* [WHAT THIS TASK INVOLVES]: What you write should match, word for word, the lines from the one containing "You are a computer-use agent. The" through the end of the data, with no pictures.
────────────────
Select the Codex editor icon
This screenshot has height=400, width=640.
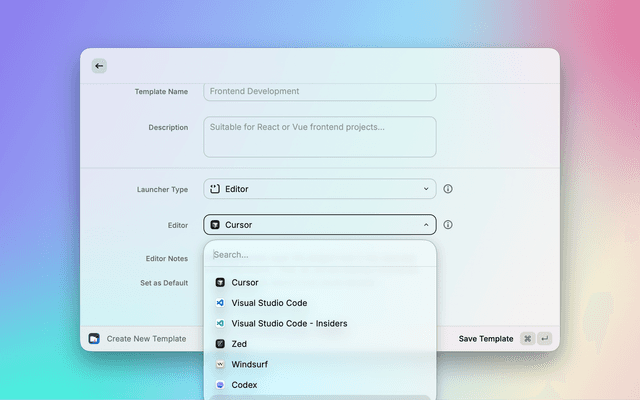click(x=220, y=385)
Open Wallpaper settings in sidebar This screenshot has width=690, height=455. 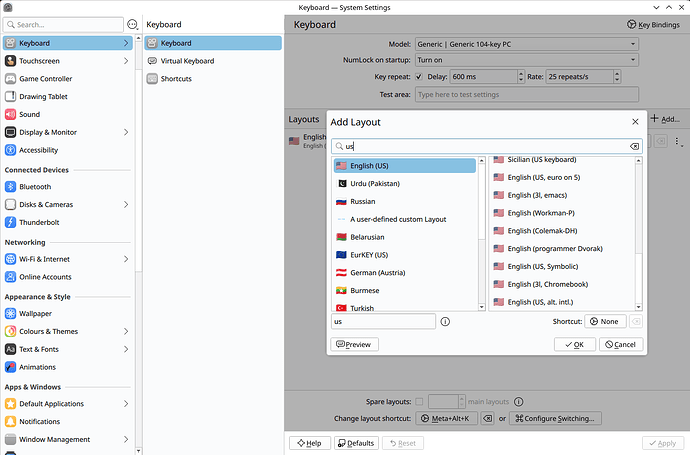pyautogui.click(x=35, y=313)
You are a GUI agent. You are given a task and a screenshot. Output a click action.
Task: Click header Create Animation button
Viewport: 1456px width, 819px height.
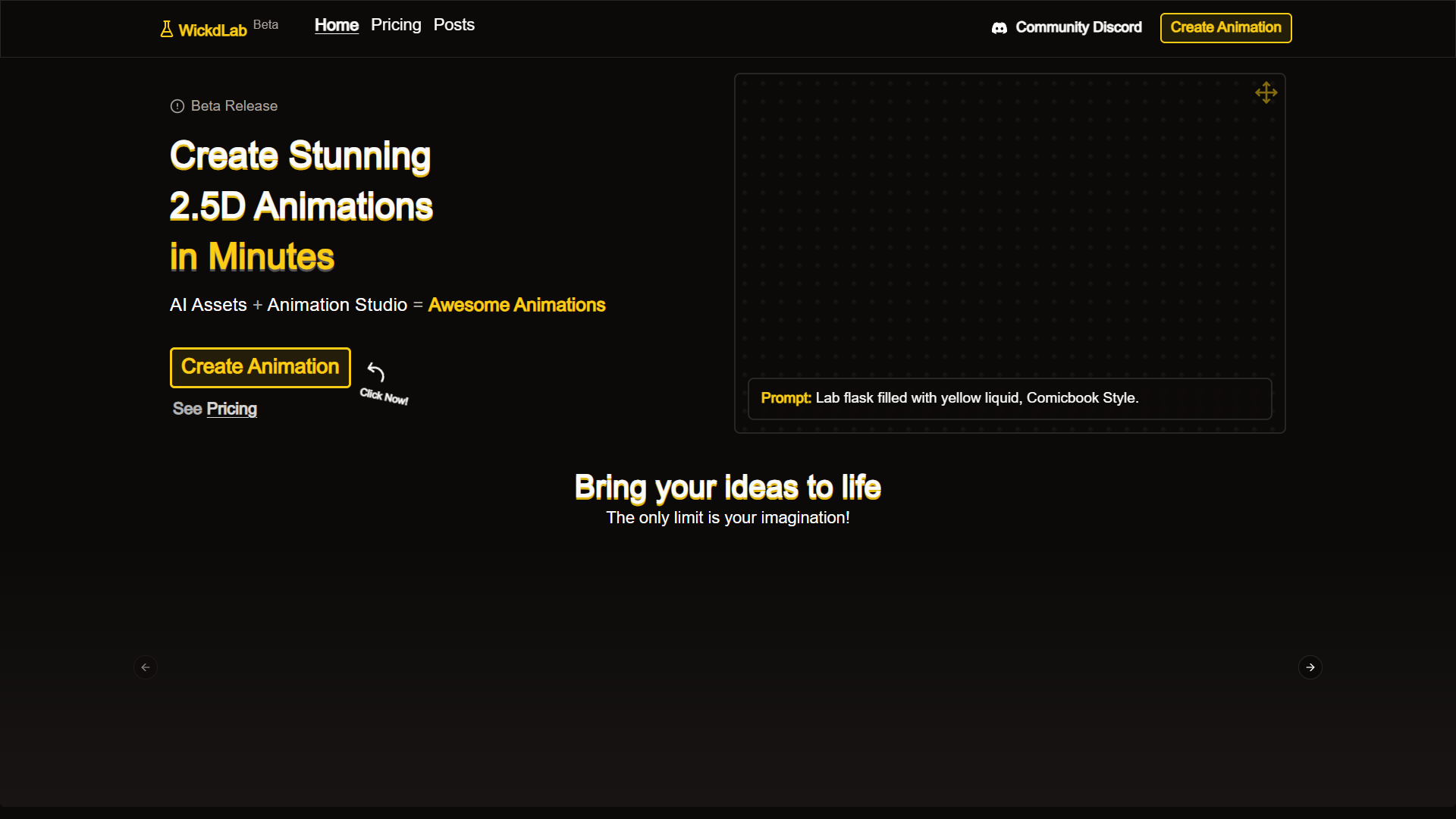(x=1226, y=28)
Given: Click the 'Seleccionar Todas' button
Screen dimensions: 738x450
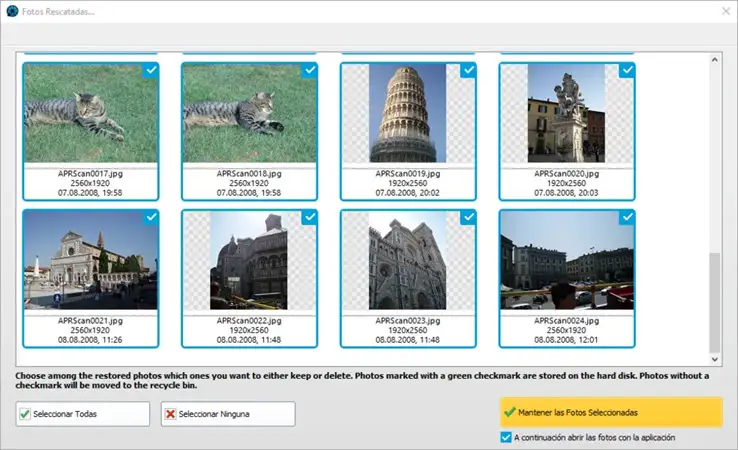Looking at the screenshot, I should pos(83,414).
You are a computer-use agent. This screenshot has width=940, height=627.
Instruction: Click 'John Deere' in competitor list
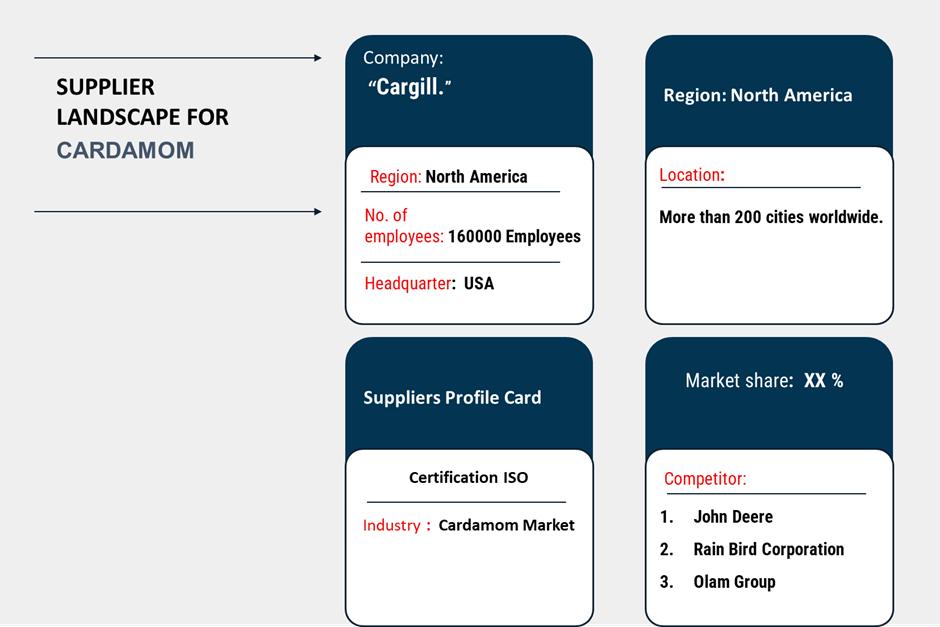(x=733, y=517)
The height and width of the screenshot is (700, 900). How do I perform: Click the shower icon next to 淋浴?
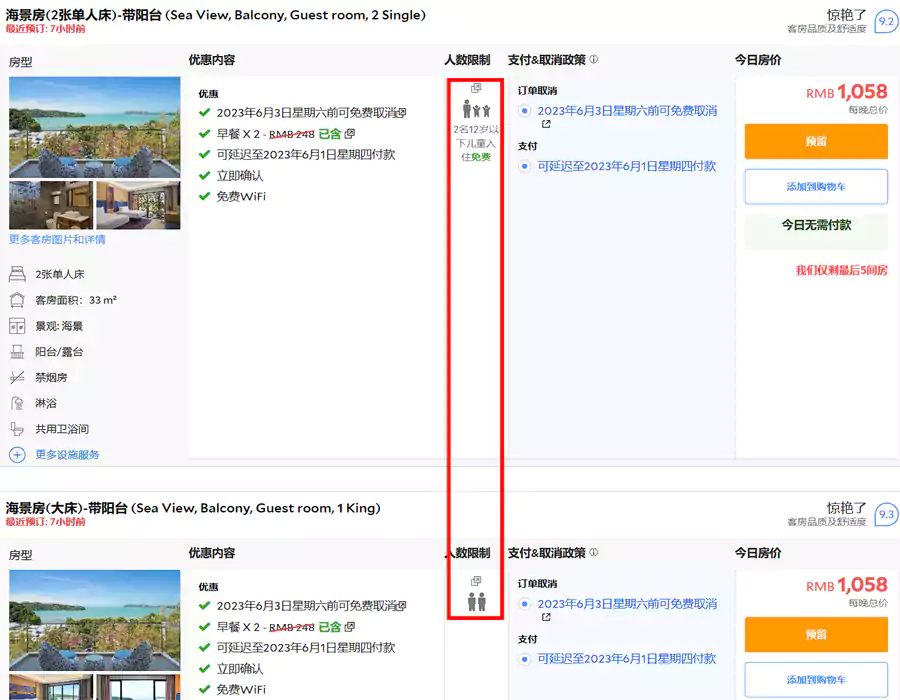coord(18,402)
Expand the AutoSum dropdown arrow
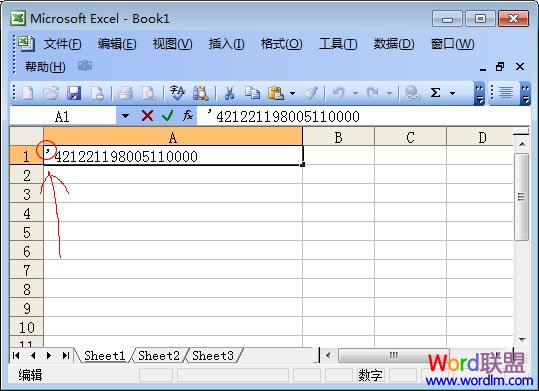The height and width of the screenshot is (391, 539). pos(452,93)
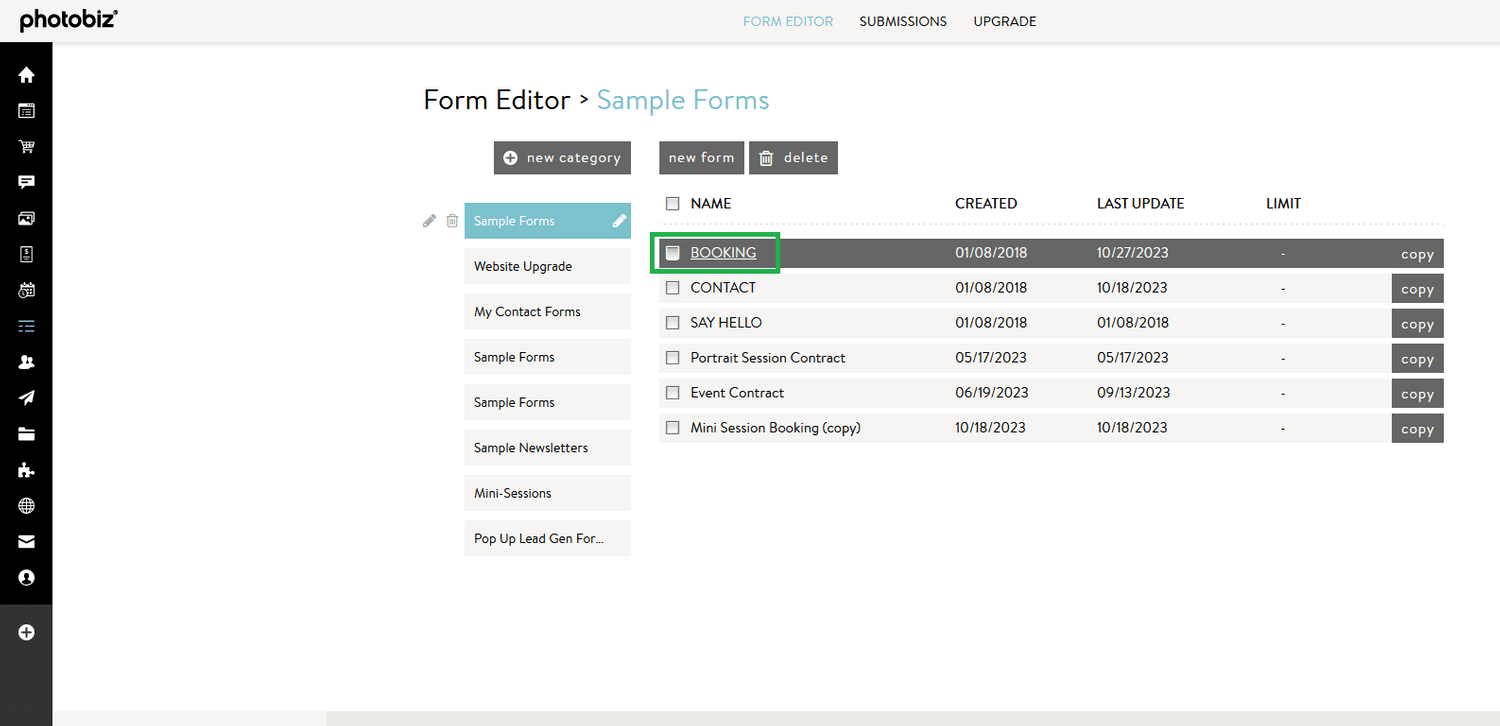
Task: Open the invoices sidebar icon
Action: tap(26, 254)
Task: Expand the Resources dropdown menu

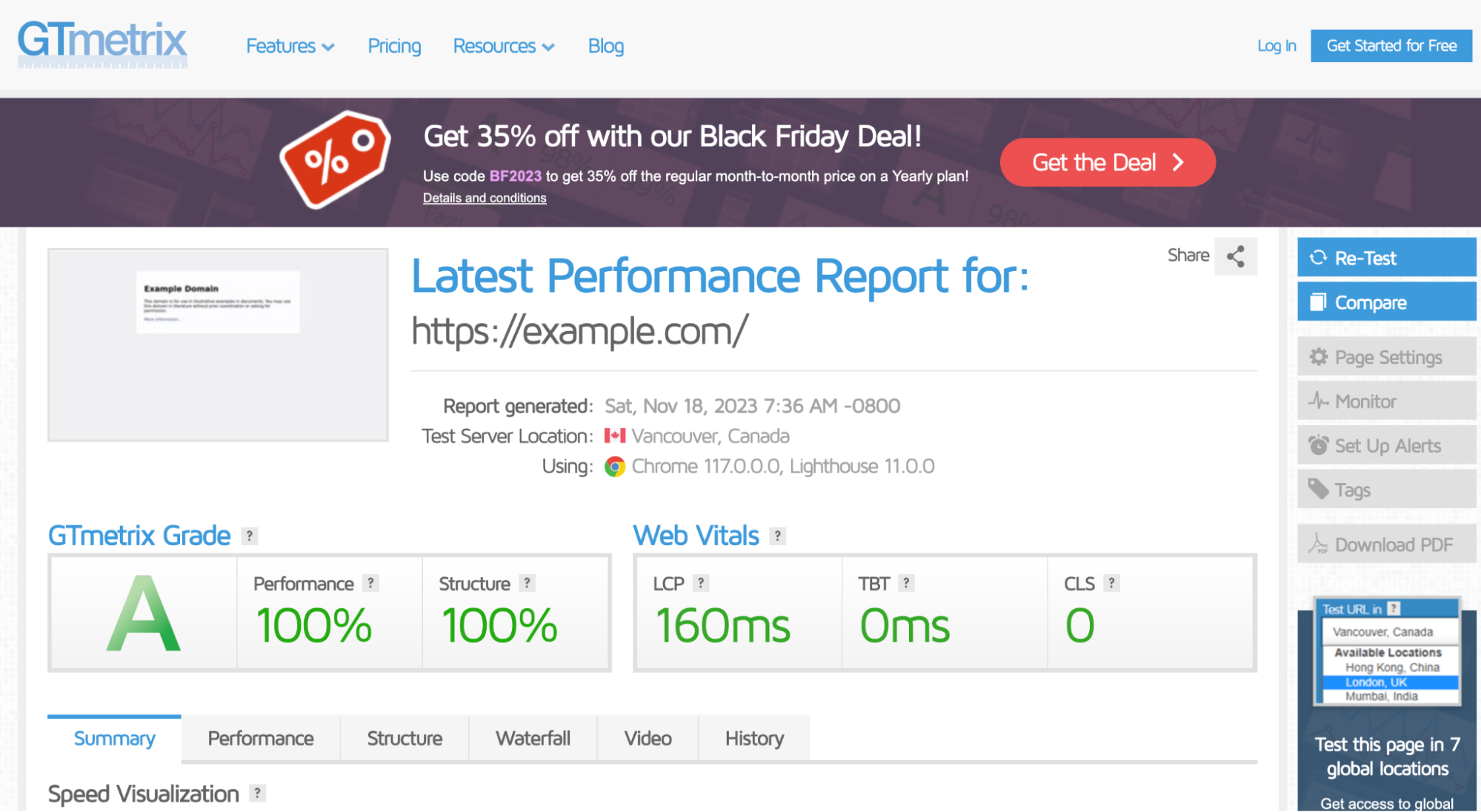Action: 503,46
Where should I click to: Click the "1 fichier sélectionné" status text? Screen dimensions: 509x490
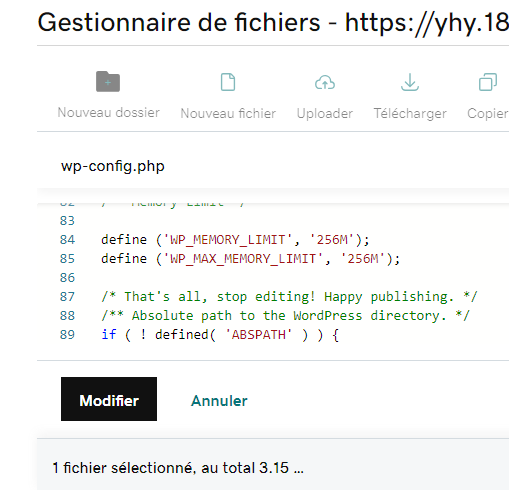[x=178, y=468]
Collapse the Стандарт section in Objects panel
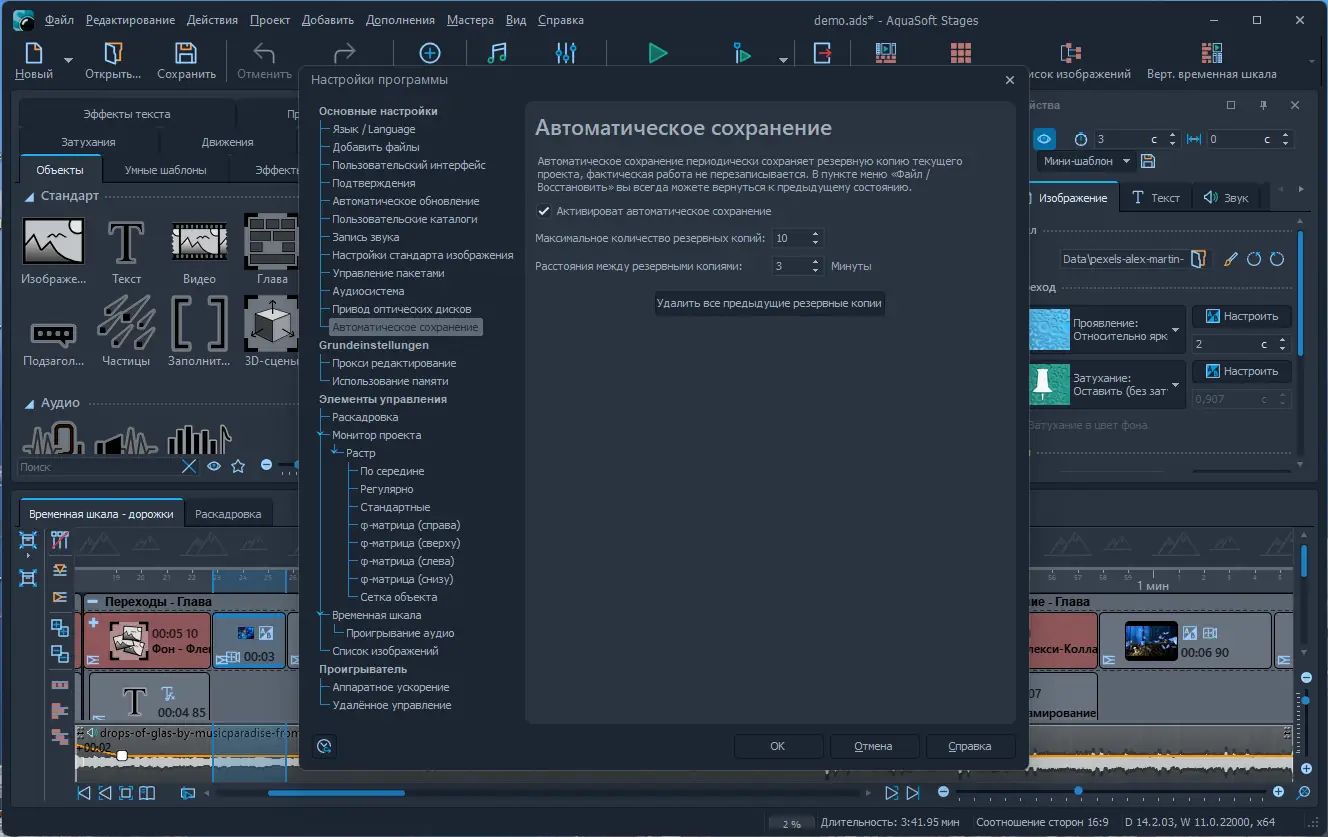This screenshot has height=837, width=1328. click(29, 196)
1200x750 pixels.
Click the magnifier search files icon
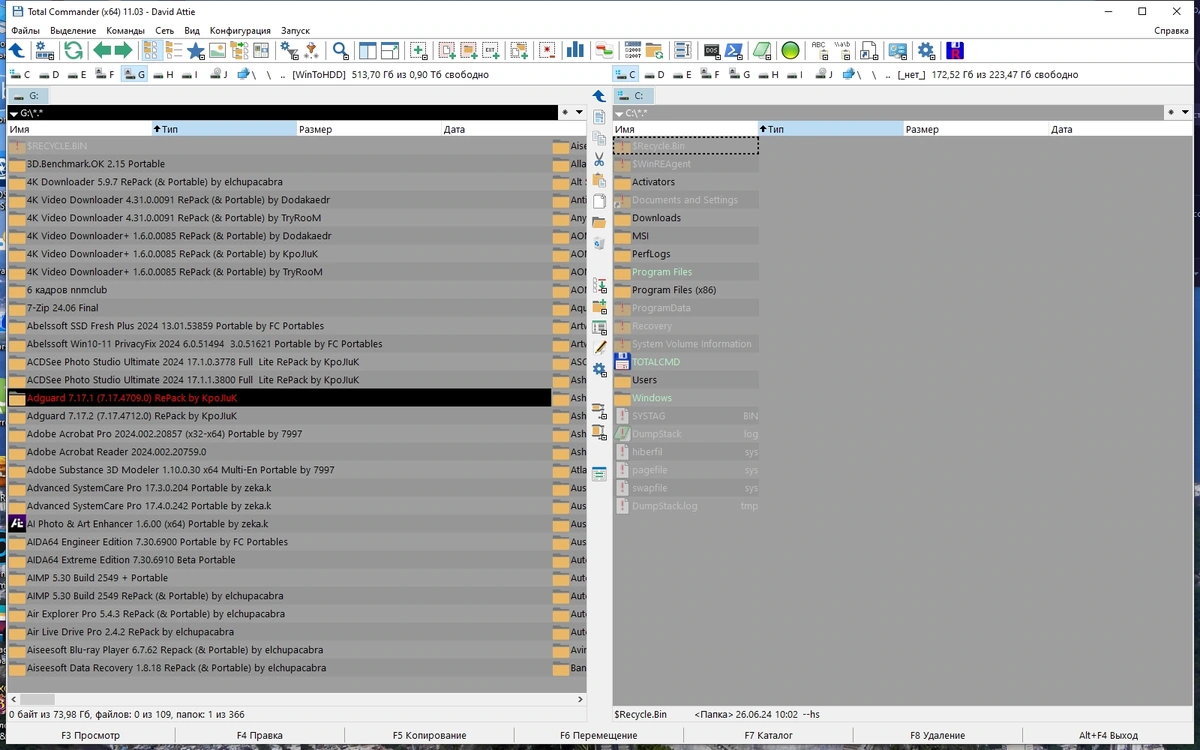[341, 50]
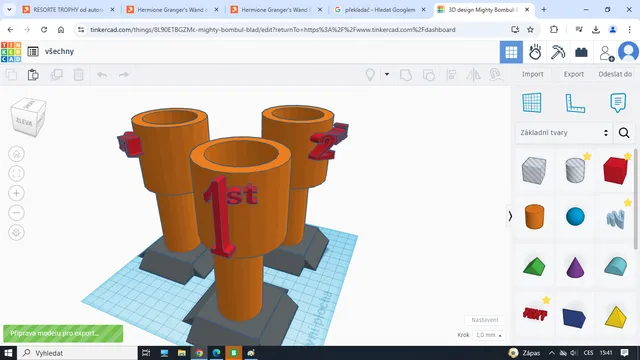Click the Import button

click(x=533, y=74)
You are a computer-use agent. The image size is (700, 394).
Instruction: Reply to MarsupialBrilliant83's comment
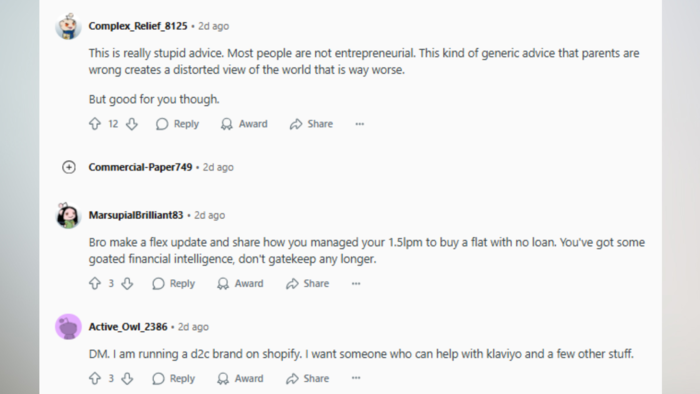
────────────────
* [ANSWER BOX]:
You are a computer-use agent. The image size is (700, 394).
Instruction: Reply to MarsupialBrilliant83's comment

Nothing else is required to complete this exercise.